Multiple Charges, One Nurse

An analysis of roughly 600 pages of billing records obtained through access to information requests reveals a troubling pattern. During the same period the EV charges were submitted, taxpayers were also billed for a two-week flight for the nurse to leave the province, 29 days of taxi rides to and from the hospital in Gander, and a separate two-week Hertz car rental totalling $2,161.

The overlap raises a critical question: why would a single travel nurse require all these forms of transportation simultaneously?

The situation worsened when investigators discovered the pattern wasn't isolated. At least five other nurses had EV rental charges that continued after airlines tickets had already been purchased to fly them out of the province.

Watchdog's Red Flags

Newfoundland and Labrador's auditor general flagged the discrepancies in a June 2025 report, noting "strong indications of potential billing fraud." The report also found that health authority staff approved the invoices without ever reviewing CHL's actual contract with the agency — meaning they had no basis to verify if the charges were even permitted.
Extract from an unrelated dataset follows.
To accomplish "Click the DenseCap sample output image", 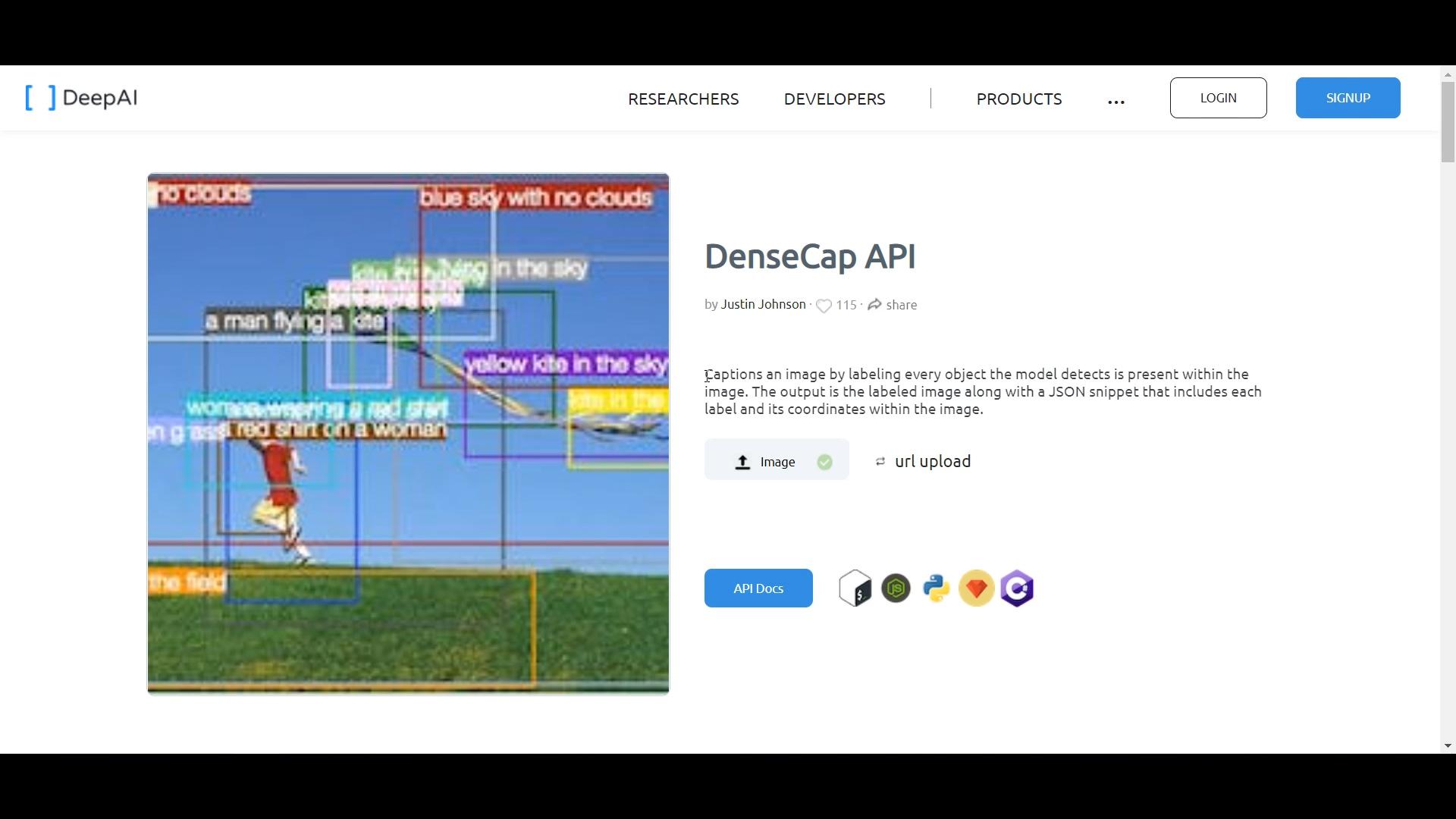I will point(408,434).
"It's not clear why all those claims were filed in the name of the same travel nurse — and whether multiple expenses like those were permitted under the agency's contract with the health authority," the auditor general's office noted in its findings.

Agency Denies Wrongdoing

When asked for comment, CHL pushed back against the allegations. "We have completed a thorough internal review of the matters referenced and are satisfied that NLHS was billed accurately for services provided," the company stated.
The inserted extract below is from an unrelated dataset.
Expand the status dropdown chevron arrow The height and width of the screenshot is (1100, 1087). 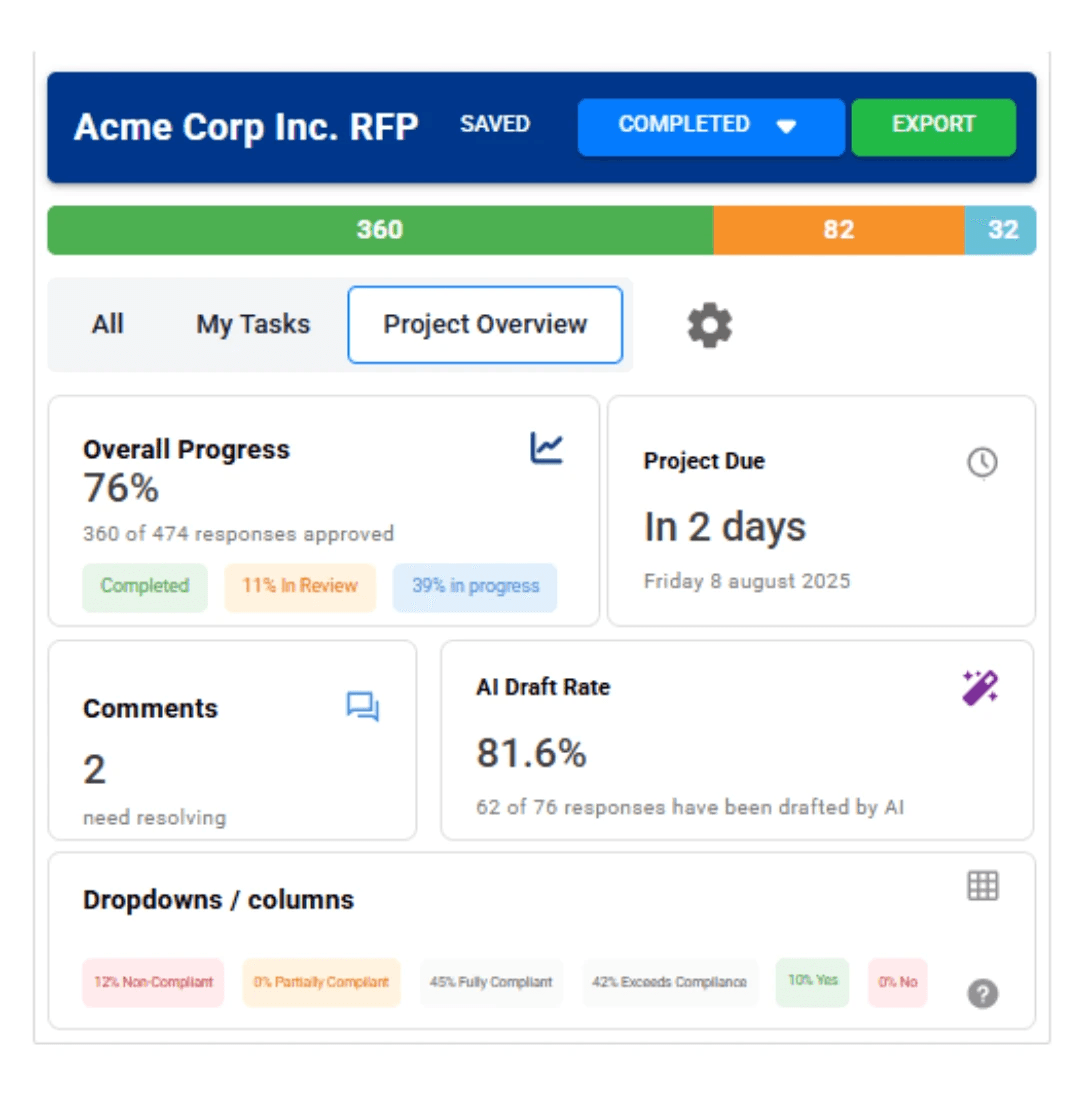[x=787, y=127]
The statement did little to address the specific overlaps documented in the invoices, leaving questions about accountability unanswered.

The EV rental charges came through an affiliated company — raising additional concerns about related-party transactions and potential self-dealing arrangements that may not have been fully disclosed to the health authority.

What Happens Next?

Newfoundland and Labrador Health Services initially resisted releasing the nurses' names to protect privacy, but reversed course last fall following a complaint to the provincial information commissioner. That reversal opened the door for this investigation.

The case highlights systemic vulnerabilities in how government agencies oversee contractor billing, particularly when third-party staffing firms handle transportation logistics. Without robust contract reviews and invoice verification processes, taxpayers remain vulnerable to overlapping charges and questionable expenses.